乗組員の多くは貧しい地域の人たちです。周旋屋(仕事を斡旋する人)の甘言にだまされて借金を背負わされた学生たちもいます。
中にはこどももいます。娼婦のような女性もいます。
皆さん、こんな辛い作業をするのも、お金のためです。お金を稼いで、故郷に帰ろうと思い乗船します。
でも、陸にあがると、博打・酒・女で散財し、再び蟹工船に戻ります。故郷には帰れません。
蟹工船では粗末な食べ物しか出ません。脚気の症状やひどい便秘に悩まされます。
狸温は、職場の仕事が辛くて辞めたくなるときに、「蟹工船」を読みます。
もちろん、現在の仕事は「蟹工船」の仕事より遙かに楽です。だから、現状が恵まれていることを実感するために読む。そんな側面もあります。
しかし、それ以上に人間関係や過酷な状況を現在の状況と比較、程度の差はあれ辛いことの発生の原因は何かを考えます。
考えて、頭を整理したら眠ります。
たいてい脳の許容範囲がオーバーして、どうでも良くなります。
突然いなくなる人
蟹工船の中には、しけ(嵐の夜)の操業のあと、翌日にいなくなった漁夫がいます。ボイラー室に隠れていましたが、2日後お腹が空いて我慢できなくなって、出てきます。

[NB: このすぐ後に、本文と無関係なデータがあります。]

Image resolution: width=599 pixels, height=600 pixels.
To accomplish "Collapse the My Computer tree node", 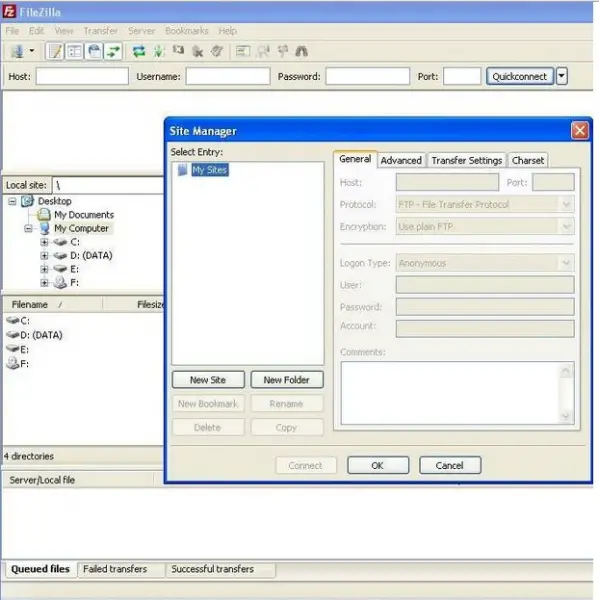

現代では、仕事に突然来なくなる人がいます。心身ともに傷ついてお休みに入る。いつ、戻ってくるか分かりません。
お腹が空いたから、出てくることもないでしょう。
蟹工船は、人が突然いなくなっても作業は続きます。代わりはいません。いなくなった人の仕事は、他の人がカーバーしていきます。
そのためでしょうか、ボイラー室に隠れていた漁夫は、監督者にシャツ一枚にされ、便所に閉じ込めれました。罰を受けたのです。
この漁夫は泣き騒いでいましたが、最後には静かになりました。
青い顔をして二度とは動かなくなります。しかし、その後も罰は続きます。船の人たちは、遺体を蹴ります。
動くのではないかと思って、そして、本当に動かなくなったことを理解するのです。
現代の世界でも、会社来なくなった人の補充がされることはめったにありません。ほかの人たちが、その人の仕事をします。
でも、狸温の実体験ですが、病気でパーフォーマンスが落ちている人に、罵声を浴びせる上司は存在します。大きな声で怒鳴ったりはしません。小声でいかに迷惑か、無能かを話します。
まるで、動けなくなった人に、水をかけるように。。。動けるときは、よく働いてくれる。助かると言った同じく口からその言葉は出てきます。
ただ、蟹工船と違い、仕事を休んだことで重い罰を受けることはありません。
いつの時代にも、病人やストレスで神経が参った人には休養が必要だと理解できない人たちがいます。
そんな人たちが多い職場では、病気で休養した人は「ずるをした人間」として扱われることもあります。その偏見が、休養を取った人に罰のようにのしかかることもあります。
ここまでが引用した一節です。